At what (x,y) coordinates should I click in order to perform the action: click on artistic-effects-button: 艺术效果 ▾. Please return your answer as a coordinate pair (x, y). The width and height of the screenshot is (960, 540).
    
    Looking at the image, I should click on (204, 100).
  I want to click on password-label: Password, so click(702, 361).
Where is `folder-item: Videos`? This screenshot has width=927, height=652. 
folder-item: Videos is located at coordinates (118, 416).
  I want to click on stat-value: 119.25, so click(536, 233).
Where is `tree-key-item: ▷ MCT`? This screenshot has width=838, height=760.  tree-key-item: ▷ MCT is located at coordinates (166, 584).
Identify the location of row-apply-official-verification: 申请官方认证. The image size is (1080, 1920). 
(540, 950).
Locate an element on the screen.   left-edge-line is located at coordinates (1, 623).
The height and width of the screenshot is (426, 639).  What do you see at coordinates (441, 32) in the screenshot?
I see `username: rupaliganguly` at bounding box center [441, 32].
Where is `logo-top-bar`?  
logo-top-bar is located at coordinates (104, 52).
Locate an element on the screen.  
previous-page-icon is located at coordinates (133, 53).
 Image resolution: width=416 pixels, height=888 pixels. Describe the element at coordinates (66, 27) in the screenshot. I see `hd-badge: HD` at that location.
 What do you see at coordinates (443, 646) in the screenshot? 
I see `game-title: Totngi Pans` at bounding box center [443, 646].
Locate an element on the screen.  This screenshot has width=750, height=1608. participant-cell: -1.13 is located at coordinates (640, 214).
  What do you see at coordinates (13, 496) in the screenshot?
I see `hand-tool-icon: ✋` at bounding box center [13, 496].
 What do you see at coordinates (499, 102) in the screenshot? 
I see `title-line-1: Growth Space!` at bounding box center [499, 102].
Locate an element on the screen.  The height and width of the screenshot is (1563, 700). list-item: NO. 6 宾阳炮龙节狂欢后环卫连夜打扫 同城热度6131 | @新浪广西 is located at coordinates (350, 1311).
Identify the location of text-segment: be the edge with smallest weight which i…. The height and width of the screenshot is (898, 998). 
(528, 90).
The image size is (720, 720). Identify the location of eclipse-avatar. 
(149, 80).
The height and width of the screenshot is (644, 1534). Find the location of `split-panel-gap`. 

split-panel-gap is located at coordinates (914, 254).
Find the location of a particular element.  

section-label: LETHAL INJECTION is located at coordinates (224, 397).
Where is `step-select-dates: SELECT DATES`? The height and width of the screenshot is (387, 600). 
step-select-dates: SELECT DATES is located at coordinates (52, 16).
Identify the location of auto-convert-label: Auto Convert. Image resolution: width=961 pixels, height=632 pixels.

--- THE PROBLEM ---
Pull out each line of the entries above that contains the word "element", and list those lines in their original order.

--- FINISHED EXERCISE ---
Locate an element on the screen.   left-edge-line is located at coordinates (1, 623).
Locate an element on the screen.  
 Image resolution: width=416 pixels, height=888 pixels. Describe the element at coordinates (66, 27) in the screenshot. I see `hd-badge: HD` at that location.
Locate an element on the screen.  This screenshot has width=750, height=1608. participant-cell: -1.13 is located at coordinates (640, 214).
Locate an element on the screen.  The height and width of the screenshot is (1563, 700). list-item: NO. 6 宾阳炮龙节狂欢后环卫连夜打扫 同城热度6131 | @新浪广西 is located at coordinates (350, 1311).
Find the location of a particular element.  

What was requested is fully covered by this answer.